The Atlanta-based Centers for Disease Control Prevention estimates that hundreds of Americans die each year due to oppressive temperatures. Sadly, most of these deaths could have been prevented.

Seniors are particularly vulnerable to heat over-exposure. SeniorLivingChoices.com says that folks 65 and over are 12-13 times more likely to suffer from heat stroke than any other age demographic. Contributing factors can include: limited or no access to timely media about weather emergencies, medical condition(s) that can contribute to dehydration, poor ventilation, a lack of access to air-conditioning, and even an unwillingness to turn on air-conditioning units due to a concern about high power costs.

Brian Carrigan
Founder & CEO

The most debilitating – and life-threatening – risk factor associated with soaring temperatures, is heat stroke. If not treated promptly and correctly, fatal outcomes are far too common. The most overt symptoms of heat stroke typically include an inability to sweat, body temperatures of 103 degrees or higher, red (and hot) skin, a rapid pulse, dizziness and nausea.

Another common reaction to oven-like temperatures is heat exhaustion. The symptoms of heat exhaustion are similar to those of heat stroke, with two very discernible exceptions: a weak pulse (vs. a rapid one) and sweating profusely (vs. little or no sweating).

There’s no perfect method to beating the heat, but there are basic safety measures for all of us to keep in mind: Drink plenty of fluids (if cleared to do so by your physician), avoid strenuous physical activity, take frequent and long, cool showers or baths, remain in a temperature-controlled environment (if your domicile doesn’t have air-conditioning, visit a senior center or a public library to cool down) and above all, be conscious about staying indoors. Run necessary errands in the early morning or late in the evening when temperatures tend to be cooler.

If you know a senior citizen who lives alone, make the time this summer to check in on them frequently. Offer to help with house-hold chores (especially outside repairs and lawn work) or errands. Let’s all be aware and stay involved in our communities. We could very well save a life in the process.
+ + + + +
◆ Work instructions
Rewrite the heat safety text from "The Atlanta-based Centers" to "have been prevented.", changing "hundreds" to "thousands". Answer using only the text above.

Pixel coordinate grounding records
+ + + + +
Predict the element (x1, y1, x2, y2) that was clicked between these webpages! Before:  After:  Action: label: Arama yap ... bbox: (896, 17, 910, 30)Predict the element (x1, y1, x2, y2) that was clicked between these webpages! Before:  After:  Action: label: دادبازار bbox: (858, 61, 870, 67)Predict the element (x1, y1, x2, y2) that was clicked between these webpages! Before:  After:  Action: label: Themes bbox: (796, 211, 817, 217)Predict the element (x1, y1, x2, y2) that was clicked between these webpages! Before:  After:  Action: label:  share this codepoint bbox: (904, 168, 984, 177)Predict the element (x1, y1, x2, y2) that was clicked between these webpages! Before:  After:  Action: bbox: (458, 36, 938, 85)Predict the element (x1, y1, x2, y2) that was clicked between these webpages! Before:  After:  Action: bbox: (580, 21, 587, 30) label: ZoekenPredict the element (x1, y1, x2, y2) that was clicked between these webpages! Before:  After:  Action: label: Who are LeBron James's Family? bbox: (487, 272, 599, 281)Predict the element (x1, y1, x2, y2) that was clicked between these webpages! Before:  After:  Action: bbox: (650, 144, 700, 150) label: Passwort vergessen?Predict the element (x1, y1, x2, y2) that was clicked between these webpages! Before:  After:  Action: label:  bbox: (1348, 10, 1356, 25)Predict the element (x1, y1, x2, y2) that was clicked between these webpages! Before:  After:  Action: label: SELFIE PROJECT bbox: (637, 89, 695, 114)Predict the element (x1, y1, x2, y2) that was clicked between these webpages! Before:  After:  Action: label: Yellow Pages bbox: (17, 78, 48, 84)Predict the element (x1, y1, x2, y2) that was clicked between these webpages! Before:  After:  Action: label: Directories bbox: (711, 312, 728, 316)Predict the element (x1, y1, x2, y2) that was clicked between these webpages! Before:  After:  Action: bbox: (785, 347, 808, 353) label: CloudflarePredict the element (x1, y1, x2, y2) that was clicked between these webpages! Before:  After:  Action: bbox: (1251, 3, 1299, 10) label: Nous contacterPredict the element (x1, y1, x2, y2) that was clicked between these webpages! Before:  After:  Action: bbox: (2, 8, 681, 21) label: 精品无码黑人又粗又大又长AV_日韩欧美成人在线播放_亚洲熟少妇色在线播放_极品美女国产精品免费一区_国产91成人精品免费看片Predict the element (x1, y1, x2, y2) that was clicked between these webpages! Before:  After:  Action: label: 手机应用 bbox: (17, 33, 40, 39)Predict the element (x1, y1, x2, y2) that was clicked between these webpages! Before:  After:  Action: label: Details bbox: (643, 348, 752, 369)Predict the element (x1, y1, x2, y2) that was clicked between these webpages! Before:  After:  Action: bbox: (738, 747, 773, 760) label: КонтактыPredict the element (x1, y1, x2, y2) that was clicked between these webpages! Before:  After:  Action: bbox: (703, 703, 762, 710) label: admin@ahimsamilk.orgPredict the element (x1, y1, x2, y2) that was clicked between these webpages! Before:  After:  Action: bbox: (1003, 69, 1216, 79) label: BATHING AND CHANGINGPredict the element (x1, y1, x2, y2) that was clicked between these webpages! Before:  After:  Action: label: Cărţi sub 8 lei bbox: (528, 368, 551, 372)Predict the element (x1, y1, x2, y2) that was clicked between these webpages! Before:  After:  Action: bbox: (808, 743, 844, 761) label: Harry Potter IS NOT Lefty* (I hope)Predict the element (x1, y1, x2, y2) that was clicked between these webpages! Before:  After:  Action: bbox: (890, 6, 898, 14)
+ + + + +
◆ Written reply
The Atlanta-based Centers for Disease Control Prevention estimates that thousands of Americans die each year due to oppressive temperatures. Sadly, most of these deaths could have been prevented.